Yves Bonnet :

Yves Bonnet : "C'est un moment qui permet de garder le contact avec la base de la viticulture. Les surfaces en fermage et métayage représentent près de 70% du vignoble. Nous constituons donc une véritable famille sociale. Lors de l'assemblée générale, on essaie d'apporter des réponses à des problèmes concrets, comme la restructuration du vignoble ou l'arrachage.
Autre objectif de la réunion : rassurer les viticulteurs quant à leur relation avec les bailleurs. Avec la crise, les rapports sont parfois tendus, même si on arrive à obtenir des résultats sur le prix du litre/fermage et si les propriétaires consentent des efforts. Les uns ne peuvent de toute façon pas se passer des autres.
Enfin, nous allons aborder le problème de la loi d'orientation agricole, sous l'angle de la nécessité de conserver un statut fort des baux ruraux."
Quel photographie faîtes-vous aujourd'hui de la profession?
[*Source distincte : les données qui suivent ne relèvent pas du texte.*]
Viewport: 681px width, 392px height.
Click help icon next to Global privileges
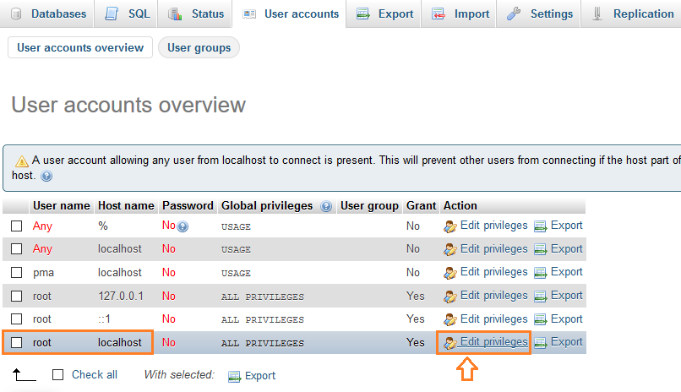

"La situation s'est encore détériorée par rapport à l'an dernier, avec des niveaux d'endettement parfois très élevés. Ceux qui le pouvaient ont vidé leurs bas de laine. Avec l'atomisation des exploitations, on ne se rend pas facilement compte de l'ampleur de la crise, bien moins que lorsqu'un site industriel ferme ses portes par exemple. Mais les problèmes humains peuvent être désastreux. Ainsi, les fermiers-métayers sont souvent logés par le propriétaire.
"Les nuits blanches sont nombreuses"
Le jour où l'activité cesse, le risque est de se retrouver sans toit. C'est pourquoi certains exploitants continuent à travailler la vigne."
La crise économique va de pair avec des difficultés psychologiques...
"Nous sommes face à une population qui souffre beaucoup. Aujourd'hui, beaucoup se sentent démunis, isolés, parfois abandonnés. Mais il faut qu'ils cessent de culpabiliser à l'idée de demander des aides publiques, en gardant à l'esprit que l'échec est collectif.
Les nuits blanches sont nombreuses actuellement en Beaujolais. Beaucoup d'exploitants doivent faire face à une grande fragilité psychologique. On ne prend pas souvent en compte les problèmes familiaux, par exemple au sein des couples. Les viticulteurs sont désormais souvent mariés à des femmes qui ne sont pas issues du monde viticole ou qui travaillent à l'extérieur. Comment justifier, même par la passion, la poursuite d'une activité qui mène à la ruine?"
Les soucis du fermage et du métayage, ce sont aussi ceux des populations retraitées de l'agriculture...
"Tout à fait, les propriétaires sont souvent également des parents, parfois très âgés, pour qui les fermages et métayages sont un moyen de compléter leur maigre retraite. Ils sont aussi désemparés que nous aujourd'hui."
Quelles sont selon vous les raisons d'espérer?
"Il ne faut pas baisser les bras et creuser toutes les pistes. J'y crois encore beaucoup. Si la production s'est déjà largement améliorée, il reste encore beaucoup à faire au niveau commercial. Aux viticulteurs d'investir des secteurs que les négociants n'atteignent plus, comme les cafés-hôtels-restaurants lyonnais.
"La viticulture beaujolaise n'est pas immortelle..."
Il faut prendre notre avenir en main. On ne peut pas continuer à perdre autant de viticulteurs. Sinon, c'est le vignoble lui-même qui est menacé, faute de bras mais aussi sous la pression urbaine. La région a d'autres atouts économiques. Il ne faut pas croire que la viticulture beaujolaise est immortelle. On a déjà vu des vignobles être rayés de la carte au cours de l'Histoire.
Mais je crois beaucoup à l'argument du territoire pour sortir de cette mauvaise passe. On appelle parfois le Beaujolais la "Toscane de France". Sans les viticulteurs, ce patrimoine esthétique est menacé de disparition. Voilà là un bon levier de mobilisation collective, au-delà du monde viticole."